- **Directions**: Could you write out, word for word, each line from the one containing "Viewport: 871px width, 657px height." to the last line of the data below, both included and nothing more?

Pixel coordinate grounding data
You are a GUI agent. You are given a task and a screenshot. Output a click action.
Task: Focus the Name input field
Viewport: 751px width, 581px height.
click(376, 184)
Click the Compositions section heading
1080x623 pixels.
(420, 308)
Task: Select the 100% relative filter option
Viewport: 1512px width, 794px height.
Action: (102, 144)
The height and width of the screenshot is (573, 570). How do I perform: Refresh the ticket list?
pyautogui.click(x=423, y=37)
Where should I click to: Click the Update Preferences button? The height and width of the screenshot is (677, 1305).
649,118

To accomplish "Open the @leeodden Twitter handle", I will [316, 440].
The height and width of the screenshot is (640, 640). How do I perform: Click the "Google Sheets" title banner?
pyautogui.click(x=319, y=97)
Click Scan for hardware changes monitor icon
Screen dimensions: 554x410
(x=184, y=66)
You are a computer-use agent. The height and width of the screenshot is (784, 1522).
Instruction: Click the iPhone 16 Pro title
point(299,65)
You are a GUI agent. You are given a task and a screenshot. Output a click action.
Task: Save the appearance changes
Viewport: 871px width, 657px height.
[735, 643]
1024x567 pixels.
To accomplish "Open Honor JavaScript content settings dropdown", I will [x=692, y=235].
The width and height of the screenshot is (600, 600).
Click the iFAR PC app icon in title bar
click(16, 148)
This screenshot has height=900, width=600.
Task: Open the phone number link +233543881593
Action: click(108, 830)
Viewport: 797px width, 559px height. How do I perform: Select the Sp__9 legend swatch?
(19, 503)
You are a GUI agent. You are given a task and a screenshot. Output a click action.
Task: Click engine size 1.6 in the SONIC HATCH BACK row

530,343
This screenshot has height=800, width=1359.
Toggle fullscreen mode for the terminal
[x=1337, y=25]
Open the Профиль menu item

- **Written solution**:
Viewport: 871px width, 657px height.
[735, 643]
1024x567 pixels.
To accomplish "Open Honor JavaScript content settings dropdown", I will [x=692, y=235].
The width and height of the screenshot is (600, 600).
Click the iFAR PC app icon in title bar
click(16, 148)
This screenshot has height=900, width=600.
Task: Open the phone number link +233543881593
Action: click(108, 830)
Viewport: 797px width, 559px height. How do I perform: Select the Sp__9 legend swatch?
(19, 503)
You are a GUI agent. You are given a task and a screenshot. Output a click action.
Task: Click engine size 1.6 in the SONIC HATCH BACK row

530,343
This screenshot has height=800, width=1359.
Toggle fullscreen mode for the terminal
[x=1337, y=25]
Open the Профиль menu item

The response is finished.